The first stage is you need labelled data, ie 1.wav with a transcript 1.txt for the first line of the book. Then 2.wav with a transcript 2.txt for the 2nd line of the book. And so on. Once you have all those pairings, you can feed pairs at a time into your ASR system (eg mozilla deepspeech). The algorithm wont take bigger chunks, so a sentence seems to be the right way to go. You could try feeding it per word but I don’t know if that would improve performance? I don’t even know how you begin to detect and segment on single words in an utterance, that seems to be a far harder problem than waiting for natural pauses which are easier to detect by machine. Anyway suppose it’s per line for simplicity, because you don’t really want a bazillion files of just one word uttered and transcribed.
But how exactly do you segment the bigger audio files into smaller line sized pieces? You can try by voice activity detection. I can stick a large mp3 in Audacity and have it do approximately per line labelling via voice segment labelling, it’s easy to produce a bunch of 1-5s long wav files that have been cut on silence. But now you don’t know exactly how each piece of audio (say foo.wav) produces a corresponding foo.txt since the narrator might blend two sentences together with an altogether too small pause in some cases. If the narrator pauses faithfully between sentences it would be easy. But you can’t assume VAD will give you neat divisions of 1:1 speech line to text sentence, so you can’t easily work out which sentence of text corresponds to what chunk of audio. Unfortunately sentences will often spill over wav boundaries. In the best case it might just mean you have two whole sentences combined in one wav, so you need to split them up into two separate wavs, but the worst case would be a sentence being divided over two wav files. Then you need to edit the wavs by hand, moving a bit of one wav into the second or vice versa. Or just accept broken sentences.
So your audio data is cut up into 1-5s pieces, by voice activity, unlabelled, you need to label it.

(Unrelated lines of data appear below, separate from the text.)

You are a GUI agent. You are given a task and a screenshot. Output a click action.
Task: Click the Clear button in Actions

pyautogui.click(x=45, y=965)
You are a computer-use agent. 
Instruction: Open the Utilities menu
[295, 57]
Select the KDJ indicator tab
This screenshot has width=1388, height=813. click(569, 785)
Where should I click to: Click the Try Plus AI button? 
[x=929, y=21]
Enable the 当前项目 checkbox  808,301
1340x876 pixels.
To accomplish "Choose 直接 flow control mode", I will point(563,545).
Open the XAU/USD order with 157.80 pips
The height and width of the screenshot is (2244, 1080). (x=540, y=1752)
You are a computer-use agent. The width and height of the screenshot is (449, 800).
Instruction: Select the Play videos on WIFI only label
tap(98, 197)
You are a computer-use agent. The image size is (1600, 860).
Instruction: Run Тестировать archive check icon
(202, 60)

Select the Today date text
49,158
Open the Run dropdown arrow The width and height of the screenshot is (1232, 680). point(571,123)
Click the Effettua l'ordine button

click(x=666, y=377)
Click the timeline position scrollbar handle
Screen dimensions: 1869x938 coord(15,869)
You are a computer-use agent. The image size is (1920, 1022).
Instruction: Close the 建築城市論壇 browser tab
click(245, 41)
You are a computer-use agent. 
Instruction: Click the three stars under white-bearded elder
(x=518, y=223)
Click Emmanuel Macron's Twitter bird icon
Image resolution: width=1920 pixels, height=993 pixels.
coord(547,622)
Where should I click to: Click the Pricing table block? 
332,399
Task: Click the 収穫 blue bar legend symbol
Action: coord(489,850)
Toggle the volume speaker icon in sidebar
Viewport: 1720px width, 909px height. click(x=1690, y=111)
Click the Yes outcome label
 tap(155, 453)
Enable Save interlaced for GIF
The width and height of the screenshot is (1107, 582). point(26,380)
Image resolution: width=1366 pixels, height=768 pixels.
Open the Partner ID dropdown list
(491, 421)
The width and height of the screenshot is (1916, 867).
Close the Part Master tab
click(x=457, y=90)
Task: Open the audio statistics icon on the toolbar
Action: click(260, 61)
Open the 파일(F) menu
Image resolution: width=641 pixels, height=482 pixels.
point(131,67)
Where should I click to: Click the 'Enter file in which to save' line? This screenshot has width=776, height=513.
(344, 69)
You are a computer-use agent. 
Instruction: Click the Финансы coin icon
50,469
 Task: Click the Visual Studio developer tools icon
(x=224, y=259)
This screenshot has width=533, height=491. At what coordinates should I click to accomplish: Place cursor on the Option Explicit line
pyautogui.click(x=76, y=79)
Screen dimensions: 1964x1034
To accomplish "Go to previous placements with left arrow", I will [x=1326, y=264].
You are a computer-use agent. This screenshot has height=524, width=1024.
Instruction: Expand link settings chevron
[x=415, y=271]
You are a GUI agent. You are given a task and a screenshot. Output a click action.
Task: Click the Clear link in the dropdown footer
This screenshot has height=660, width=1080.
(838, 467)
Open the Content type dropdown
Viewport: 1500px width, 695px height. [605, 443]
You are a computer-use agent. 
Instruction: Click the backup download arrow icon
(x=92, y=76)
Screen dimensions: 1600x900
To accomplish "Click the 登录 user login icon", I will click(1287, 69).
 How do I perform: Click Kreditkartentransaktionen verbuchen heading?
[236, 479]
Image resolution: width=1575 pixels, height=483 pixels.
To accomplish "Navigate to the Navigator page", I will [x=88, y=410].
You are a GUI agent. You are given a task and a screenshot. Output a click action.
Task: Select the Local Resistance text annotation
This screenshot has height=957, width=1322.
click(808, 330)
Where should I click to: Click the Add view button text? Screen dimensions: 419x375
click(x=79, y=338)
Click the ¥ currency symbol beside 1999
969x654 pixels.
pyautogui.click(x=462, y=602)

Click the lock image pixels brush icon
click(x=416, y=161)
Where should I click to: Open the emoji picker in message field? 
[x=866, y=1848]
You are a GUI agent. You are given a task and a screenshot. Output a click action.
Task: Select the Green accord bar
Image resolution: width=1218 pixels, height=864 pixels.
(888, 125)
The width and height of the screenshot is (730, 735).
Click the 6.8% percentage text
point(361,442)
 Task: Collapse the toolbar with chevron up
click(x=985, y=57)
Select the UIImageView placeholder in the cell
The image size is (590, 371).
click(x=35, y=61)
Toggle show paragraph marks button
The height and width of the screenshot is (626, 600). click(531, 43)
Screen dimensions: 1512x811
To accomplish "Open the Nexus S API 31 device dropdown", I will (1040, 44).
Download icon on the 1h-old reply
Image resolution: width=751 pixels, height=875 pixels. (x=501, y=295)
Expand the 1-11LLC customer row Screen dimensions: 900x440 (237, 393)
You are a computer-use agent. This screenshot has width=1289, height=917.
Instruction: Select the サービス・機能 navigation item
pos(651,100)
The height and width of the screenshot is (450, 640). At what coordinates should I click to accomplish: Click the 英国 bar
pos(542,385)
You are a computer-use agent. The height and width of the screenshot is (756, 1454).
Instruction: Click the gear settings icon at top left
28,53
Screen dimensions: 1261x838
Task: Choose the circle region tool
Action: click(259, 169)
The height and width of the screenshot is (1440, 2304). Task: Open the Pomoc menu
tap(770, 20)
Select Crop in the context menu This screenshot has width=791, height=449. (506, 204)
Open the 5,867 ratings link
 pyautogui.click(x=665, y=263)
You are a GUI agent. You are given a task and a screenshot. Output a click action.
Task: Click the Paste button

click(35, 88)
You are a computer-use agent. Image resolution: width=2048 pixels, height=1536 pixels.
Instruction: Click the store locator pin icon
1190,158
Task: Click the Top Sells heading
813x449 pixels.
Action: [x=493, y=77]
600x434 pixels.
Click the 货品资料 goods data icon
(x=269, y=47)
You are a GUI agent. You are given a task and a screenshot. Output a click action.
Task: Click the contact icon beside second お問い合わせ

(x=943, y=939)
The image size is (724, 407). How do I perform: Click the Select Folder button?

In this phase I think you’re supposed to use tools like forced alignment. But the problem is we don’t really care about word alignment which is what forced aligners do, we’re just after sentences after all. And forced alignment needs line by line, per wav, transcripts to work in the first place, which we don’t have, which is the problem we were originally faced with before anyone mentioned forced aligner. If you are working with broken lines then labels don’t even correspond evenly to text sentences anymore, just whatever words of the book are uttered in that given wav.
Apparently one solution to the labelling problem is to simply run ASR on those small wavs to generate rough transcripts. Then presumably you match it up approximately with the known text lines and align them up that way? Sounds complicated, especially when we don’t have a decently performing ASR to use. So does that mean the ASR bootstrapping labelling is done mainly by hand? That’s where i’m stuck. Is there no way around the bootstrapping by hand? For a low resource language you’re just stuck with hand labelling lots of data first. And without enough data, the ASR isn’t going to be helpful since the error rate will be too high. You just have to build up a decent amount of hand labelled data to train an okay ASR which can be used to bootstrap more efficient machine driven training on new datasets. Are all my assumptions correct? This bootstrapping seems unavoidable?
I should probably mention there is an assumption that we’re training an end-to-end deepnet ASR system. I’m not sure how the classical systems worked but they’re probably even harder to train, because you need a phoneme dictionary for the language and then training a model to discriminate and identify phones in a given speech fragment. Which means you do need per word alignment on training data, a much harder problem than the per sentence alignment needed by the end-to-end system.